This document provides detailed information about all startup parameters and their usage for LightLLM APIServer.
.. option:: --run_mode
Set the running mode, optional values:
* ``normal``: Single server mode (default)
* ``prefill``: Prefill mode (for pd disaggregation running mode)
* ``decode``: Decode mode (for pd disaggregation running mode)
* ``pd_master``: pd master node mode (for pd disaggregation running mode)
* ``config_server``: Configuration server mode (for pd disaggregation mode, used to register pd_master nodes and get pd_master node list), specifically designed for large-scale, high-concurrency scenarios, used when `pd_master` encounters significant CPU bottlenecks.
.. option:: --performance_mode, --p_mode
Performance mode for different scenarios, optional values:
* ``None``: No performance mode applied (default)
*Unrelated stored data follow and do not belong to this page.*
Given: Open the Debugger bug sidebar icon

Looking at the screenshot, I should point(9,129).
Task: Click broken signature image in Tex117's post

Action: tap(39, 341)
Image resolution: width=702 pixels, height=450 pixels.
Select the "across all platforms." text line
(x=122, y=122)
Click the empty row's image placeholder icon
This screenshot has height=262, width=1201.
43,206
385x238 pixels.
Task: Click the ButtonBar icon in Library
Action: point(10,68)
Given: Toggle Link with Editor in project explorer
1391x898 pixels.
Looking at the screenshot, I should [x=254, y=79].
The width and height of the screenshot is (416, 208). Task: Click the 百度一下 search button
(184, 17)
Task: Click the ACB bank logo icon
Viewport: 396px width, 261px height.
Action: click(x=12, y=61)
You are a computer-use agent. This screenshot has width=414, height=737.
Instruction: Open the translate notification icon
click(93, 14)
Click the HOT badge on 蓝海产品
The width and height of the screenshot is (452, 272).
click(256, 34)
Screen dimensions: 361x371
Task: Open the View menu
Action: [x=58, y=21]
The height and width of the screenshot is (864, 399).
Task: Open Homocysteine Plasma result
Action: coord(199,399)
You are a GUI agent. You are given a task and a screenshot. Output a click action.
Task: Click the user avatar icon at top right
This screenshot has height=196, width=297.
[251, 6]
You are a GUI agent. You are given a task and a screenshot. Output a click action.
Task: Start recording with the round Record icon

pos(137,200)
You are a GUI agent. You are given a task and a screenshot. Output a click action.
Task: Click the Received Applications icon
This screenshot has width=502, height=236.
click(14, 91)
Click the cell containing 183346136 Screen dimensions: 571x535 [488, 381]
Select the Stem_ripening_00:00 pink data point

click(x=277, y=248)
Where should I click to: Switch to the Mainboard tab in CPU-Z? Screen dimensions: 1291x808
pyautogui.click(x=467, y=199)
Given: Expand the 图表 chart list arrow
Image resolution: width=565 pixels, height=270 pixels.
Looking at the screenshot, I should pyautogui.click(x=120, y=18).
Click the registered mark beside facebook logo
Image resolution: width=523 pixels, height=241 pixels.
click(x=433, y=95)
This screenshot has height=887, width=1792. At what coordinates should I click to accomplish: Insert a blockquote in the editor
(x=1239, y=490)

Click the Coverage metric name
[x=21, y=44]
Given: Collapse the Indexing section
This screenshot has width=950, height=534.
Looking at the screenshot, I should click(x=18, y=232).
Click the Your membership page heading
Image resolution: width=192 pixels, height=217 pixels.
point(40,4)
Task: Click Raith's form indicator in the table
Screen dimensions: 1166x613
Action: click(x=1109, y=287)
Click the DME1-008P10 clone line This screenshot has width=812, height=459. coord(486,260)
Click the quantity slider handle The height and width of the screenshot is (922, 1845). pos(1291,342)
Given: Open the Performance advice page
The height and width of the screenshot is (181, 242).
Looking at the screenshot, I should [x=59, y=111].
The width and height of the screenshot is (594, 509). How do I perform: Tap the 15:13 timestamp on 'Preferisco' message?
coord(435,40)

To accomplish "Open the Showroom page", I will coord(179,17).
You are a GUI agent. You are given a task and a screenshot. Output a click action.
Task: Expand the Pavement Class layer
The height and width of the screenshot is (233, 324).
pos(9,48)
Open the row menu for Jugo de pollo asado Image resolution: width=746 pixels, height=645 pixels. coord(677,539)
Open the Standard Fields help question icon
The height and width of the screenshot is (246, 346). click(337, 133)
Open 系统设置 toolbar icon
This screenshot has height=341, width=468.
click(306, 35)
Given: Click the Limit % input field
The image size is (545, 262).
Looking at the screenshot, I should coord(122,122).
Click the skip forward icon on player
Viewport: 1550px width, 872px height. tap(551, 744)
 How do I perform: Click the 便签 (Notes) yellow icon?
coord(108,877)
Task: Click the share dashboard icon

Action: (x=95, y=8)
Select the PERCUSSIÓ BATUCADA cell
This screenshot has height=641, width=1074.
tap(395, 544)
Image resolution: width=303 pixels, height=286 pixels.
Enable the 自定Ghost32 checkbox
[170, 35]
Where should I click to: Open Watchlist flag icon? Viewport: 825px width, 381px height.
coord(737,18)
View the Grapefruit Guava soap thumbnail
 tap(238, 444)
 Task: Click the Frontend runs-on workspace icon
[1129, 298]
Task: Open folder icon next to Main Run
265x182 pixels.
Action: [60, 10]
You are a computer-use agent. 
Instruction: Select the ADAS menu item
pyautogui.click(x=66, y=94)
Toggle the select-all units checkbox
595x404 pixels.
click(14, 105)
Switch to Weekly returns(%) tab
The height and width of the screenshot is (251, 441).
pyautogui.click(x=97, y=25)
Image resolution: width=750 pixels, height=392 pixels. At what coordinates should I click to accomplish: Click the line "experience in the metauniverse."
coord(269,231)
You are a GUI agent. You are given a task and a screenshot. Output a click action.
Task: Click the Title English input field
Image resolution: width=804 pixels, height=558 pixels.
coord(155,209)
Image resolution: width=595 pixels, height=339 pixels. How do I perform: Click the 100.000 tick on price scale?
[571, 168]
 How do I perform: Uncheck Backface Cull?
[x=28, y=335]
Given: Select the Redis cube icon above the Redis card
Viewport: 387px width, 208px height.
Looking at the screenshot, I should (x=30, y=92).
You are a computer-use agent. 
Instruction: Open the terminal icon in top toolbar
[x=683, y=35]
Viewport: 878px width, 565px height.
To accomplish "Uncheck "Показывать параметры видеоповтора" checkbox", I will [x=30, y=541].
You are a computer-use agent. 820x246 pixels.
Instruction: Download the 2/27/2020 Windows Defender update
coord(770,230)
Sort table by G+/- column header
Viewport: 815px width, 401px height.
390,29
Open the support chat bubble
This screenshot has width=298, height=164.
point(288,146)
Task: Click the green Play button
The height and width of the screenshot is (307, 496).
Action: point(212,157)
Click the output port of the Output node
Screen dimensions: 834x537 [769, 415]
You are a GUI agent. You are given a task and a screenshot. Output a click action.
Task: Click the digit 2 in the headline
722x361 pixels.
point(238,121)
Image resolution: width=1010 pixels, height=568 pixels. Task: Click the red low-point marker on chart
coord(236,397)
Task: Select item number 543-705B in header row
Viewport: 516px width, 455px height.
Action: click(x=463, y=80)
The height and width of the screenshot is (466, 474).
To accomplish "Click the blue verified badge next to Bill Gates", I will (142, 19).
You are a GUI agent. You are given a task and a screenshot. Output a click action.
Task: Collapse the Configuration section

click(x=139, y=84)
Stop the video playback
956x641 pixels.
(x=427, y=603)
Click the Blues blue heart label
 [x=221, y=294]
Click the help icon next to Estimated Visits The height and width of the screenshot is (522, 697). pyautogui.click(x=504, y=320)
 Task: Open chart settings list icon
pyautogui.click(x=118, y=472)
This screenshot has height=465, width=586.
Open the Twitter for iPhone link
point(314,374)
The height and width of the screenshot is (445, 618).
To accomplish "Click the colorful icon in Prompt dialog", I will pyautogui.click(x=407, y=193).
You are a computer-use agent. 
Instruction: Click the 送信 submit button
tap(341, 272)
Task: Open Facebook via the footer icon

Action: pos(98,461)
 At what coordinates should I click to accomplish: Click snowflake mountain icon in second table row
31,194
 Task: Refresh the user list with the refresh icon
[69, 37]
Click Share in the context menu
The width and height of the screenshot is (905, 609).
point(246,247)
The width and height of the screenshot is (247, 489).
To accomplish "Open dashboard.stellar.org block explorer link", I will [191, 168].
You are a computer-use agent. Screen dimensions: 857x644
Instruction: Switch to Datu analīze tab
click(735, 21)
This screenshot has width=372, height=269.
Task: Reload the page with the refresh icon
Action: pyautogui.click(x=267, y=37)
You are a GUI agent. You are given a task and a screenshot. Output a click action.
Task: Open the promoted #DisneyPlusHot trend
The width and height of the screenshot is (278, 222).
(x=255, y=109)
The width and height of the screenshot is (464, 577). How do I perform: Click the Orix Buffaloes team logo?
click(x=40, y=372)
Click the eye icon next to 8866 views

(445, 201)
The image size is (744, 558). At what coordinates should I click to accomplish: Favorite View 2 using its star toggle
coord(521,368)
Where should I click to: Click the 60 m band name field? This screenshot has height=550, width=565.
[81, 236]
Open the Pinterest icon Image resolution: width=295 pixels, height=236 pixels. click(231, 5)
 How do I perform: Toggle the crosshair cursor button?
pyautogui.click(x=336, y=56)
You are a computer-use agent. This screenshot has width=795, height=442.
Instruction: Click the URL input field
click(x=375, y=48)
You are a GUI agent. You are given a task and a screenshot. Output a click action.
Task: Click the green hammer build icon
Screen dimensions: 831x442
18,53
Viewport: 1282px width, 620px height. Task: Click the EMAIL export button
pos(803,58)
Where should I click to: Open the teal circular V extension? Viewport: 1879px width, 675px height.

* ``personal``: Private personal running mode, automatically sets:
- ``running_max_req_size`` to 3
- ``batch_max_tokens`` to 2048 (2k)
- ``chunked_prefill_size`` to 1024 (1k)
- ``mem_fraction`` to 0.85
.. option:: --host
Server listening address, default is ``127.0.0.1``
.. option:: --port
Server listening port, default is ``8000``
.. option:: --httpserver_workers
HTTP server worker process count, default is ``1``
.. option:: --zmq_mode
ZMQ communication mode, optional values:
* ``tcp://``: TCP mode
* ``ipc:///tmp/``: IPC mode (default)
Can only choose from ``['tcp://', 'ipc:///tmp/']``
.. option:: --pd_master_ip
PD master node IP address, default is ``0.0.0.0``
This parameter needs to be set when run_mode is set to prefill or decode
.. option:: --pd_master_port
PD master node port, default is ``1212``
This parameter needs to be set when run_mode is set to prefill or decode
.. option:: --pd_decode_rpyc_port
Port used by decode nodes for kv move manager rpyc server in PD mode, default is ``42000``
.. option:: --config_server_host
Host address in configuration server mode
.. option:: --config_server_port
Port number in configuration server mode
.. option:: --model_name
Model name, used to distinguish internal model names, default is ``default_model_name``
Can be obtained via ``host:port/get_model_name``
.. option:: --model_dir
Model weight directory path, the application will load configuration, weights, and tokenizer from this directory
.. option:: --tokenizer_mode
Tokenizer loading mode, optional values:
* ``slow``: Slow mode, loads fast but runs slow, suitable for debugging and testing
* ``fast``: Fast mode (default), achieves best performance
* ``auto``: Auto mode, tries to use fast mode, falls back to slow mode if it fails
.. option:: --load_way
Model weight loading method, default is ``HF`` (Huggingface format)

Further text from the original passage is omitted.